Information sourced from WorkSafe website.
Contractors may be individuals or businesses. Contractors, their subcontractors, and their employees are classed as the workers of the lead contracting PCBU.
Contract types may include:
- projects (such as construction, installation or upgrade work)
- maintenance and repair activities
- service and cleaning contracts.
PCBUs that work together will often share health and safety duties in relation to the same matter. These are called overlapping duties. PCBUs have a duty to consult, cooperate with and coordinate activities with all other PCBUs they share overlapping duties with, so far as is reasonably practicable. If You’re Self-Employed
If a self-employed person is working for another PCBU (for example, a self- employed welder who is contracted by a labour hire company), they both share duties as a PCBU. If the self-employed person decides how their own work is done and creates and controls risks, they are considered to have the ability to influence or control the matter. However, if a self-employed person is working for another PCBU, and the PCBU decides what they do, and how and when they do it, then that PCBU is considered to have the ability to influence or control the matter.
DOWNLOAD WORKSAFE BROUCHURE
How Can You Work Out If You Share Health And Safety Duties With Other PCBU’s?

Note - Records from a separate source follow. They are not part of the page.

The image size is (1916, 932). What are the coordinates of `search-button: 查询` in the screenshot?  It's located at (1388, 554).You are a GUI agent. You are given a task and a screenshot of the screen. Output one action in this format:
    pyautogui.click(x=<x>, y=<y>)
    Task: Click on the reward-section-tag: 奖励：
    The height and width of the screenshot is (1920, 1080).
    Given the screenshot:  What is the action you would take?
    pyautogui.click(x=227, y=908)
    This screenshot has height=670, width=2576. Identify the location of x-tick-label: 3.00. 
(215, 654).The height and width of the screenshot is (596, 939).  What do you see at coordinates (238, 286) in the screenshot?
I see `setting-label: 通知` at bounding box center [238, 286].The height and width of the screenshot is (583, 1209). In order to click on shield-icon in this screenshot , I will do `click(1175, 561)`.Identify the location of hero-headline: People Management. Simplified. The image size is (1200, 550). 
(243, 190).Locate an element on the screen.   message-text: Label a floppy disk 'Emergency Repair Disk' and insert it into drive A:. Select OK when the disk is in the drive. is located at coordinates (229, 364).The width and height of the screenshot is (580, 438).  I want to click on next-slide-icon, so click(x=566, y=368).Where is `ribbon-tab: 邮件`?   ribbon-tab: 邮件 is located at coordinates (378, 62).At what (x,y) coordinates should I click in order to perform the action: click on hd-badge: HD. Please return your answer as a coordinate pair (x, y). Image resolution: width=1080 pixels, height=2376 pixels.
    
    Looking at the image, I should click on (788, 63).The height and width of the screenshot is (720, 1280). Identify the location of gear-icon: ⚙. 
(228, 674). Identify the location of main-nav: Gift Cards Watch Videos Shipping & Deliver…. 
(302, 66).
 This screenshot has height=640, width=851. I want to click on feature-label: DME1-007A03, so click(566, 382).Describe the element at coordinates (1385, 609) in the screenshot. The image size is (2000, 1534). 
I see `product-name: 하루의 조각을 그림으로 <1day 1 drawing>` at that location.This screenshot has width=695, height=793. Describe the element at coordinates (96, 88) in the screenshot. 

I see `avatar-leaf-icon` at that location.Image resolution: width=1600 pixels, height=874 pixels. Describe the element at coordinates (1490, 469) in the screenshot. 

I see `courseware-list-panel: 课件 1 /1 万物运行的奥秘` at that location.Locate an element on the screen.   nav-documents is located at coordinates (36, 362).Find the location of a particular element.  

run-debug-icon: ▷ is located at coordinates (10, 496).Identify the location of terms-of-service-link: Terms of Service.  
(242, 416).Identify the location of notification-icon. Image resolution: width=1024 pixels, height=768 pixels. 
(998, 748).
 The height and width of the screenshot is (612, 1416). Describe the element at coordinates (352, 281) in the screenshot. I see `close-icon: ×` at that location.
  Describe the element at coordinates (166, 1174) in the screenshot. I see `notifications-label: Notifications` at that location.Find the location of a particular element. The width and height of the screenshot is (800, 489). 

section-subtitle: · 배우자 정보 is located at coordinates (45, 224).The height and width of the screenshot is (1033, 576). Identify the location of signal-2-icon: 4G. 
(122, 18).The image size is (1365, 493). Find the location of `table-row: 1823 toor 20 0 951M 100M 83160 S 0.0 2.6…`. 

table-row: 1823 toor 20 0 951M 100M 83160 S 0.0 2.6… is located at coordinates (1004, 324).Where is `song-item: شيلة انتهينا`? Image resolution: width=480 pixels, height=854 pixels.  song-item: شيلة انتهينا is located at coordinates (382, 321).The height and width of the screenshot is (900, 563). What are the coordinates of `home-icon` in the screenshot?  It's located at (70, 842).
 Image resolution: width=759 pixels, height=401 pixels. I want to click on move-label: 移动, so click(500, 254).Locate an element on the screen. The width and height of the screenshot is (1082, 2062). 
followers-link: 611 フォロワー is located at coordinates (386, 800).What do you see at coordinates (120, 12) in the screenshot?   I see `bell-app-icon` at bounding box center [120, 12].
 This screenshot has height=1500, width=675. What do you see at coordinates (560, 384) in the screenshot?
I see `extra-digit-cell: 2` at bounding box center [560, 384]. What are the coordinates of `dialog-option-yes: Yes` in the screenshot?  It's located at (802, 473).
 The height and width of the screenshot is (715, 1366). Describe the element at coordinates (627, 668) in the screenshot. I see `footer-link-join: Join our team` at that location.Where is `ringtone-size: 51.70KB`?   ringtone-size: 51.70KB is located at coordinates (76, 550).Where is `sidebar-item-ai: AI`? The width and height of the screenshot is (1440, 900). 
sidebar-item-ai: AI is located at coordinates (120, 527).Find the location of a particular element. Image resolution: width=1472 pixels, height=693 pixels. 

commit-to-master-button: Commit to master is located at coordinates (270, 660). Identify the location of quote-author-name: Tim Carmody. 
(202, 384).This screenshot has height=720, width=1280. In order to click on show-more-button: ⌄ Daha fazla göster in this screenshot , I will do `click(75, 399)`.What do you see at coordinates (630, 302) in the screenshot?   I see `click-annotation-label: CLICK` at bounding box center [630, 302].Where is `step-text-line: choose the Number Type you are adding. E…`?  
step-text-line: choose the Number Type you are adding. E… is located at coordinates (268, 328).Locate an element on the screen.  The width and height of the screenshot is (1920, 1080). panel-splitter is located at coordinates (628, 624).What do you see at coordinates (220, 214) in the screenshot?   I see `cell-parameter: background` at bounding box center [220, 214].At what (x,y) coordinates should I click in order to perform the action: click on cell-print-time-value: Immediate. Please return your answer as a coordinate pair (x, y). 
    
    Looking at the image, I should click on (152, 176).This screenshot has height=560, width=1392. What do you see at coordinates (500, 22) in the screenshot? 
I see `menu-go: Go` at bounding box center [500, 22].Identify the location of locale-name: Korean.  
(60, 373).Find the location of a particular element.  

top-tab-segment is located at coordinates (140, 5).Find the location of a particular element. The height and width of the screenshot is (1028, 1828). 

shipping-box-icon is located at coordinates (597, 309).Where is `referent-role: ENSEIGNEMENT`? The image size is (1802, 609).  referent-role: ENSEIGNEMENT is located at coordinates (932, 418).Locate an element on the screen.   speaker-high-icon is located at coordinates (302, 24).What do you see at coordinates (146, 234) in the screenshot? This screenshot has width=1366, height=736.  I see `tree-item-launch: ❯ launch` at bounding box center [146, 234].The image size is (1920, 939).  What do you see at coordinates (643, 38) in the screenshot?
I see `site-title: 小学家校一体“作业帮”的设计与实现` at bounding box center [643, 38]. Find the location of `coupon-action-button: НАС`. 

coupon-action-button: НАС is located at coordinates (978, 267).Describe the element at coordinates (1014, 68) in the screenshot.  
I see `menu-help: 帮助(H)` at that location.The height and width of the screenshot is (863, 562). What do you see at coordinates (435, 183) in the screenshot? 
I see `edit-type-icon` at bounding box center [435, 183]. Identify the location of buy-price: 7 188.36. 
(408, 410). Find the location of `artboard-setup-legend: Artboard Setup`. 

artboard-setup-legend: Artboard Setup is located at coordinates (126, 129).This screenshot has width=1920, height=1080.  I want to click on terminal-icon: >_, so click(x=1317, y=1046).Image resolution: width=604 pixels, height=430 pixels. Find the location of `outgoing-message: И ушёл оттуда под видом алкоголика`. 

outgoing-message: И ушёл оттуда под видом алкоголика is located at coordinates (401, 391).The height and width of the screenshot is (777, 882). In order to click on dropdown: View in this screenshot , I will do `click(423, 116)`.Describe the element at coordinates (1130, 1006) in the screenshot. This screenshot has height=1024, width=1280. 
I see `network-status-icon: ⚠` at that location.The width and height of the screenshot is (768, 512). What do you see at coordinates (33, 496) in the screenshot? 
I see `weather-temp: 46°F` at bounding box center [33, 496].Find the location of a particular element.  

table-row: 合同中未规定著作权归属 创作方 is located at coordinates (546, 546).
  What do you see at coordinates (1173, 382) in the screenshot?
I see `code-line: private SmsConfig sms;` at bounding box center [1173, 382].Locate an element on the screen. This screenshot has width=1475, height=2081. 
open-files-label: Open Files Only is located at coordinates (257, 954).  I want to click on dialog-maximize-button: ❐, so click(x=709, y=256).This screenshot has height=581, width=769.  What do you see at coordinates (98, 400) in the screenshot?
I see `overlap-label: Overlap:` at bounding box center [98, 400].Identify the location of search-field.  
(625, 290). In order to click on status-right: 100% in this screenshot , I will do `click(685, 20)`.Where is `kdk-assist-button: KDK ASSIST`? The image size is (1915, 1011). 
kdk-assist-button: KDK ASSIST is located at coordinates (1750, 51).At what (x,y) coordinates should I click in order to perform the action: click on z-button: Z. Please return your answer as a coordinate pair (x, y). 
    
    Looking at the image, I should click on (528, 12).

PCBUs that work together, either in a shared workplace or in a contracting chain, will often share health and safety duties in relation to the same matter.
This is where several different contractors are working in the same place, such as a construction site, shopping centre or port. They will not usually share contractual relationships with each other. More than one contractor may control or influence the work onsite. Example: A concert venue is an example of a shared workplace. There are usually multiple PCBUs, including contractors and subcontractors, working at the venue before, during and after a concert. Although the PCBUs carry out different jobs, they all share health and safety duties. Contracting Chain
This is where several different contractors are all working together on the same project, although not necessarily in the same workplace. Usually, one PCBU will have the most influence and control over the work. These contractors need to enter into reasonable arrangements with each other to make sure that everyone’s health and safety duties are met.
Example: A Hawkes Bay winemaker contracts a harvesting company to harvest grapes from a Blenheim-based vineyard and transport them to the winemaker’s Hawkes Bay plant. The harvesting company sub-contracts a trucking company to pick up the grapes once they are harvested and transport them to the Hawkes Bay plant.
Even though the winemaker, the harvesting company and the trucking company don’t share the same workplace, they still have to work together to meet all their health and safety duties.